• Oil marketers urge Dangote refinery to adopt inclusive distribution
Federal Government’s planned sale of its Joint Venture (JV) stakes is unsettling the oil and gas industry, as the Petroleum and Natural Gas Senior Staff Association of Nigeria (PENGASSAN) and Nigeria Union of Petroleum and Natural Gas Workers (NUPENG) have kicked against the move.
The Nigerian government is considering the sale of its stakes in the Nigerian National Petroleum Company Limited (NNPCL) and various oil and gas Joint Ventures (JVs).
Speaking on the issue yesterday in Abuja, both PENGASSAN President, Festus Osifo, and his NUPENG counterpart, William Akporeha, said the move would not only bankrupt the country in the near future, but may push the naira beyond N5,000 to one United States dollar.
This comes as NUPENG dissociates itself from the alleged N50,000 per truck levy on petrol tankers at the Dangote Refinery.
Osifo said: “The Federal Government intends to sell its Joint Venture stakes in oil companies. In the oil companies such as Oando, Renaissance, Shell and other companies. The money realised from these operations belongs to the federated and not the Federal Government only. If the previous government had sold all these JVs before now, where would this government get the money to run its affairs? Both PENGASSAN and NUPENG say no to this plan.”
According to Osifo, the government wants to reduce its stake in assets by selling between 30 and 35 per cent.
Osifo warned that if the plan goes through, the NNPCL may likely be bankrupt in the next few years, saying the casualties would not only be Nigeria as a country, but also the critical stakeholders, including the workers.
The oil workers also expressed their displeasure over the plans of the Federal Government to appoint the Federal Ministry of Finance Incorporated (MOFI) as the sole owner of the National Nigerian Petroleum Company Limited (NNPCL) through a revision of the Petroleum Industry Act (PIA).

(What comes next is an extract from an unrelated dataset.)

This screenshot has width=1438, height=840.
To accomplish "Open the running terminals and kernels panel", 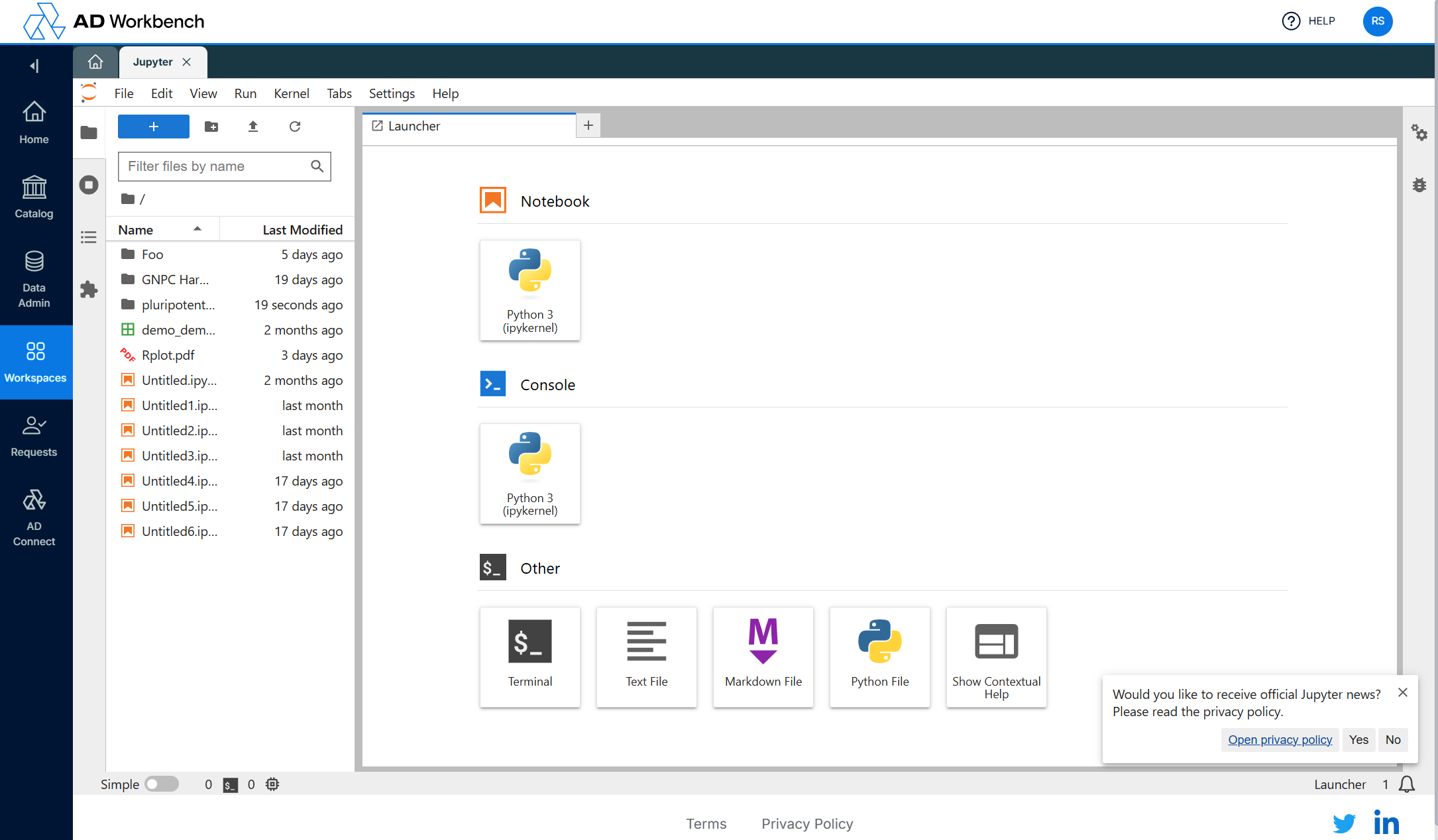I will pos(89,185).
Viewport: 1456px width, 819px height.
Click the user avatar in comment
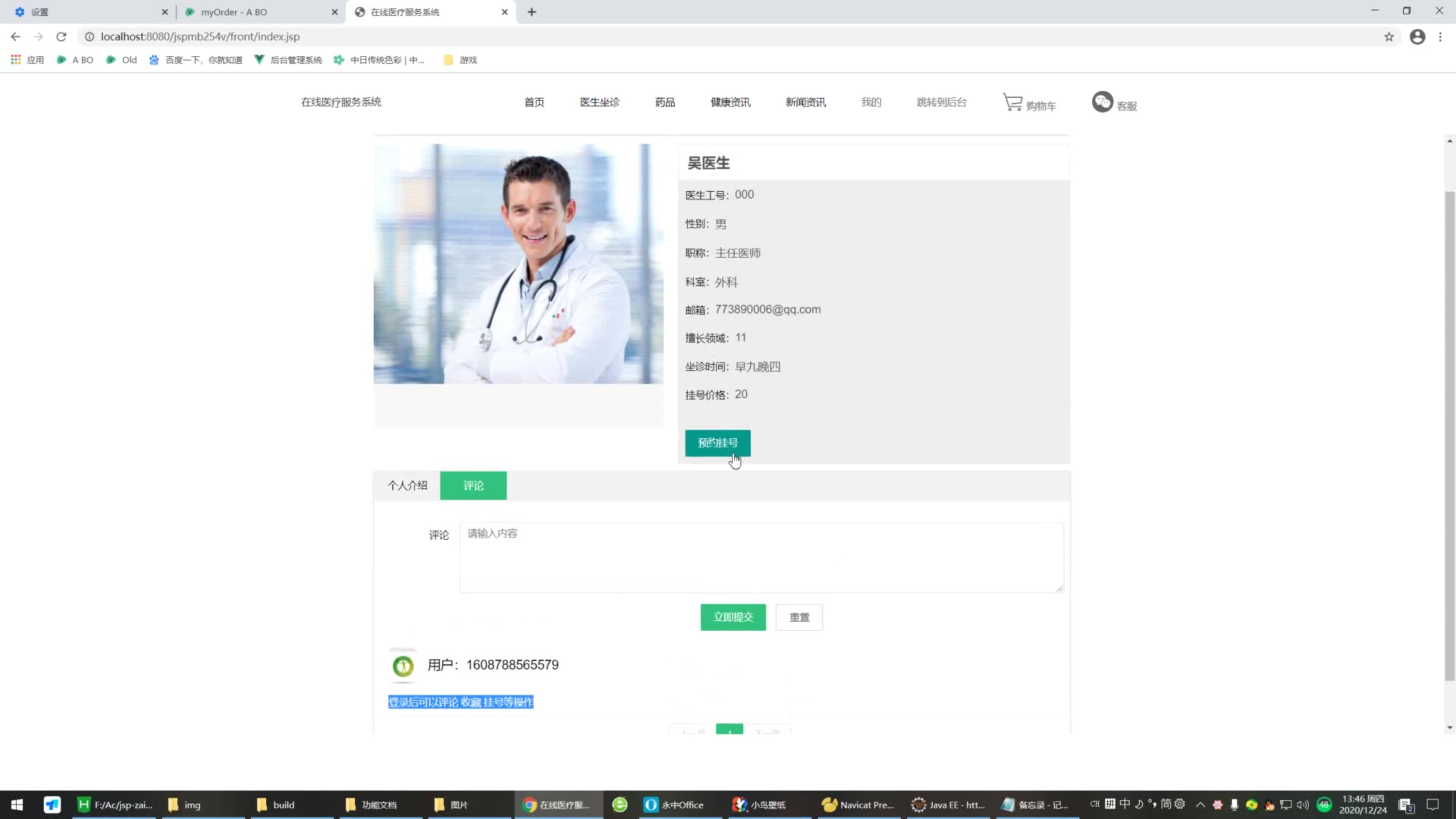point(403,666)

At present, the NNPCL is jointly owned by the Federal Ministry of Finance and the Ministry of Petroleum Resources.
Sources say the thinking behind the government’s plan is to centralise revenue collection for the benefit of the federation.
But the oil workers insisted that the plan to rejig the PIA barely four years after its passage into law was a wrong move.
Meanwhile, Oil marketers have urged Dangote Refinery to adopt an inclusive distribution approach after the company rolled out CNG-powered delivery trucks, saying the new fleet alone cannot guarantee nationwide supply.
Speaking on Channels Television’s programme, The Morning Brief, the National President of the Petroleum Products Retail Outlets Owners Association of Nigeria, Billy Gillis-Harry, welcomed Dangote’s investment, but said it must work alongside existing downstream infrastructure.
The Dangote Refinery delivery model had raised concern among marketers that it could sideline depot owners and disrupt the decades-old distribution network that served smaller towns and remote stations.
Gillis-Harry said PETROAN members would continue to load product from Dangote but wanted formal negotiations and guarantees that retailers would retain access to depots across the country.